To summarise, a founder of a startup got frustrated with recruiting Javascript programmers, and in one mad regrettable night, created a false identity as the very image of the geekly god of code she wanted to employ. She then watched what the recruiters did with the perhaps noble intention that she would employ the best of those very recruiters to help her.

Didn't quite work out that way. Here's her findings in a nutshell:

  • LinkedIn is the *only* channel for recruiters! Anything else was worthless for garnering their attention. Only LinkedIn got attention from recruiters. While great for LinkedIn's stock holders, it is a sad sickening result in and of itself; it evidences a monocultural blindness that bespeaks of disaster for the employment business.
  • Her own company did not use LinkedIn. They had recruited a great team by all sorts of other methods. Which matches what I recommended a while back: when you discover a trend, do the reverse.
  • All the recruiting approaches were the same. There were mild differences between the general categories of Large & Startup, but within those archtypes, the approaches were cut & paste. Best Practices has become Monoculture has taken root with a vengeance.
  • Every recruiter she had used in the past broke the contract. There was no love lost with recruiters' clients, they all tried to poach her false god of code. This is the endgame in a broken employment market, "I poach because I can't think (of anything better)"
  • Every recruiter used white lies such as "I've been referred to you by ..."
  • Who was best at recruiting? The ordinary manager with no recruiting experience, training or bias.
  • Finally, out of 382 recruiters, only one checked the facts and tried to get a real contact with the person. And found out the person didn't exist! So when you think you are paying these people for reliable information, you are deceived. Recruiters provide no checking on anything, in general.

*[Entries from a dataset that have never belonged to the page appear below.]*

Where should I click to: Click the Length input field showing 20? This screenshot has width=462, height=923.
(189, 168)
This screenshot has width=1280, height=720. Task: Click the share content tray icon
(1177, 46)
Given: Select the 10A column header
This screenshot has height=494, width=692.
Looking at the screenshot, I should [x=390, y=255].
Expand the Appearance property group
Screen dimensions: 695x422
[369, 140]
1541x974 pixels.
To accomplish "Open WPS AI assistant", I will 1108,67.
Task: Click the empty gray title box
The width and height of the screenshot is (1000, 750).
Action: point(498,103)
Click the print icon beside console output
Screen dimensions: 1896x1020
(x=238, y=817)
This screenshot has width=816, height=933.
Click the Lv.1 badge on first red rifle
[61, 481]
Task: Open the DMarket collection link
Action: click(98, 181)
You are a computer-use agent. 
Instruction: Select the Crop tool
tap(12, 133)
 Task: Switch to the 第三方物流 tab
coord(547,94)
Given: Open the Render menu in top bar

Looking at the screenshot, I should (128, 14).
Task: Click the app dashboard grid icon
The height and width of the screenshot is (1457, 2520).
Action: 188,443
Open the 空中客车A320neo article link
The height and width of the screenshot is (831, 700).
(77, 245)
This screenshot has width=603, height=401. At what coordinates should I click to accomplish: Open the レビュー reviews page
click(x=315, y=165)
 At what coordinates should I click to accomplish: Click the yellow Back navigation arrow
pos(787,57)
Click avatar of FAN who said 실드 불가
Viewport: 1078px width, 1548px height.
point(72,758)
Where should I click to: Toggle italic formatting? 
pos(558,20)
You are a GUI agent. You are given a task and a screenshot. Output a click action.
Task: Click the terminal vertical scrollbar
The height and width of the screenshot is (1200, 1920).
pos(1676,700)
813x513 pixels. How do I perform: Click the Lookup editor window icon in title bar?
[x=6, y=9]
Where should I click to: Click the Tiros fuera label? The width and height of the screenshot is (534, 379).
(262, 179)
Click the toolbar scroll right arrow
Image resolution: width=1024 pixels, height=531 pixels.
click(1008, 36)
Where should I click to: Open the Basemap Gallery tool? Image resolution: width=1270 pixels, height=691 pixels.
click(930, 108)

That's the quick read. If however you are a company founder interested in recruiting, you should definitely read the entire thing. It's off the wall, very counter-cultural. But that's what it takes to defeat a monocultural failure -- fresh approach.

Posted by iang at November 15, 2014 09:26 AM

This was the last straw for me. I've just shut down my linkedin in account. My linkedin number was 5454 and I joined on May 23rd 2003. Linkedin has provided no value to me at all. It's made me a target for recruiters and charlatans.

Posted by: Graeme Burnett at November 15, 2014 06:39 PM

Recruiters are scum of the earth and shall be on the B ark along with the telephone sanitizers and middle management.

Posted by: bm at November 15, 2014 07:23 PM

> Javascript engineer

Excuse me for seeing a contradiction in this poor mix of words.

Anyone using Javascript is pressing (atrociously designed) ready-to-use buttons, promoted by BigCos whose business is about making others so unable to operate that they have no choice but to 'delegate' their customers' data, business and future in *their* Cloud.

Any serious 'engineer' will vomit if you mention Javascript, Java, or C#.

Why the hell a startup would elect to use broken design, crippled by a constant stream of bugs and security breaches while all these 'innovative' languages (and all compilers and Operating Systems) are still written in plain old C?

C is the most widely ported and used language by an industry trying to convince users that they should *not* use C.

Any bell ringing?

This story is reflecting how bad the situation is - and how wrong those who think they can emit a diagnosis can be.